[PROBLEM DESCRIPTION]
Only one stretch of the data below is wanted: the lines starting at the one with "[Previous product] (58, 588)" and ending at the one with "Military & Teacher Discounts (94, 2413)", both included, given again exactly.

------ GIVEN RECORDS

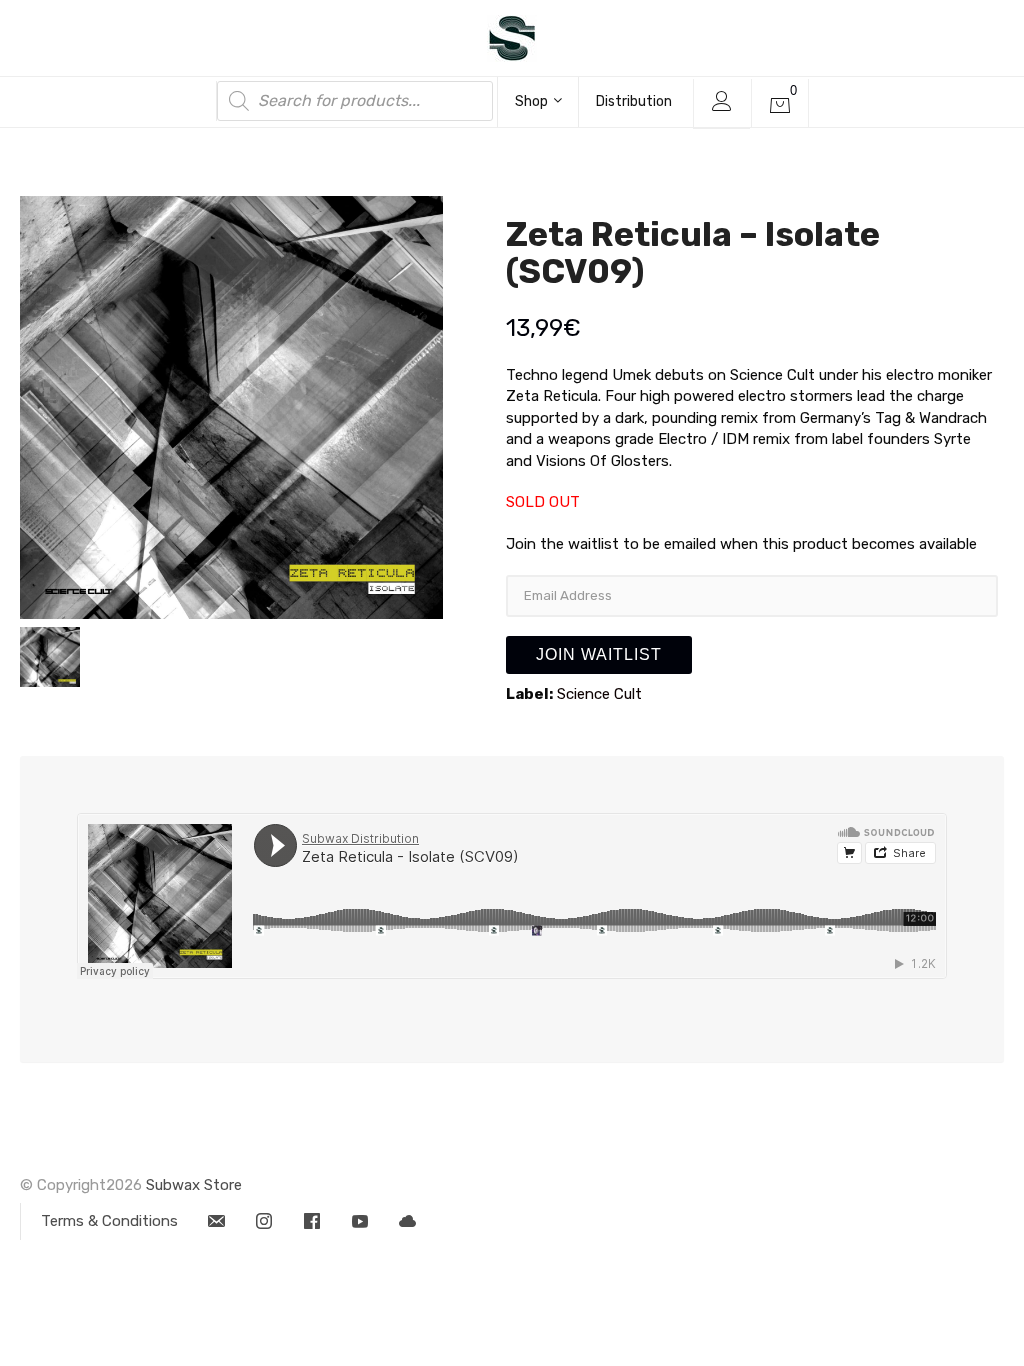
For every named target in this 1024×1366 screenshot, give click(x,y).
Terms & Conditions (109, 1221)
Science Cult (599, 694)
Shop (531, 101)
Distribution (634, 101)
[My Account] (721, 104)
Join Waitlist (599, 654)
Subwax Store (194, 1185)
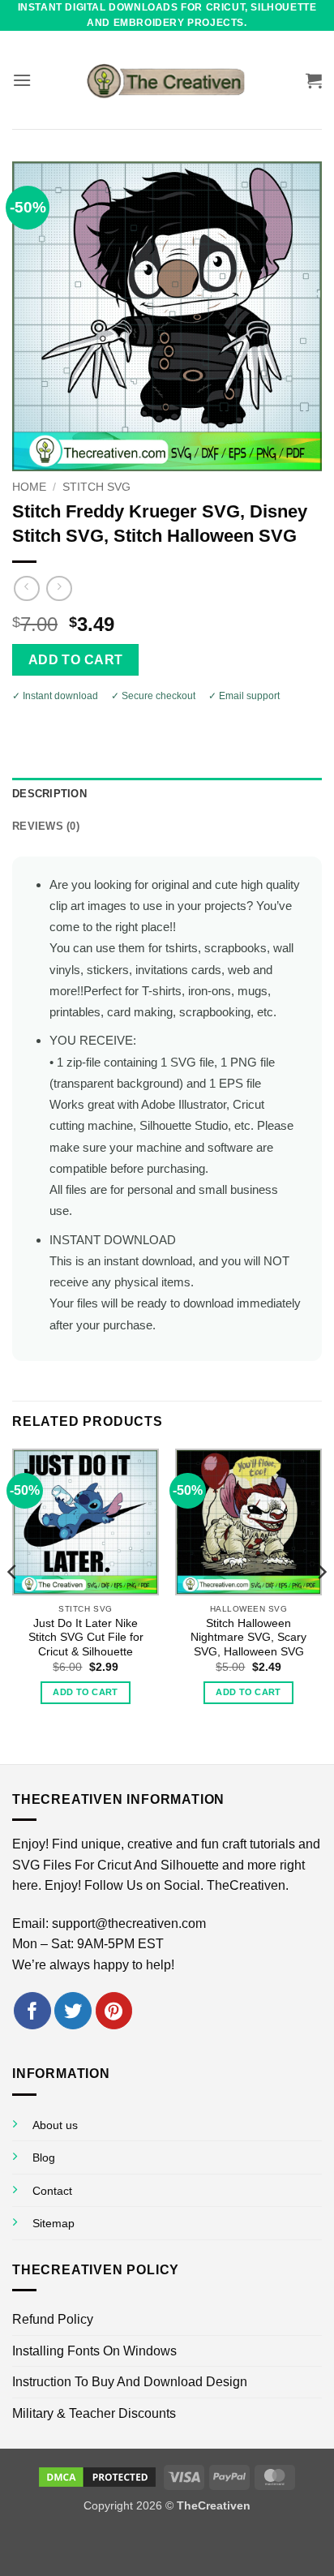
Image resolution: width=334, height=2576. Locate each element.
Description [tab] (49, 794)
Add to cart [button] (85, 1692)
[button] (22, 80)
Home (29, 487)
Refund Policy (52, 2319)
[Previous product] (58, 588)
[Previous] (13, 1604)
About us (55, 2125)
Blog (43, 2157)
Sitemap (53, 2223)
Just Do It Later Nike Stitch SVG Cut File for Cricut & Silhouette (85, 1637)
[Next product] (26, 588)
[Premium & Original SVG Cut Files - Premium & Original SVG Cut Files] (167, 80)
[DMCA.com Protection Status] (97, 2476)
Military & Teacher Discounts (94, 2413)
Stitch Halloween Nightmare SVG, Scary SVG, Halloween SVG (248, 1637)
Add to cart (75, 660)
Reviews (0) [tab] (45, 826)
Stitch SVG (96, 487)
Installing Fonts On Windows (94, 2351)
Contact (52, 2190)
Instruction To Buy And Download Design (129, 2382)
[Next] (321, 1604)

------------

[SOLUTION]
[Previous product] (58, 588)
[Previous] (13, 1604)
About us (55, 2125)
Blog (43, 2157)
Sitemap (53, 2223)
Just Do It Later Nike Stitch SVG Cut File for Cricut & Silhouette (85, 1637)
[Next product] (26, 588)
[Premium & Original SVG Cut Files - Premium & Original SVG Cut Files] (167, 80)
[DMCA.com Protection Status] (97, 2476)
Military & Teacher Discounts (94, 2413)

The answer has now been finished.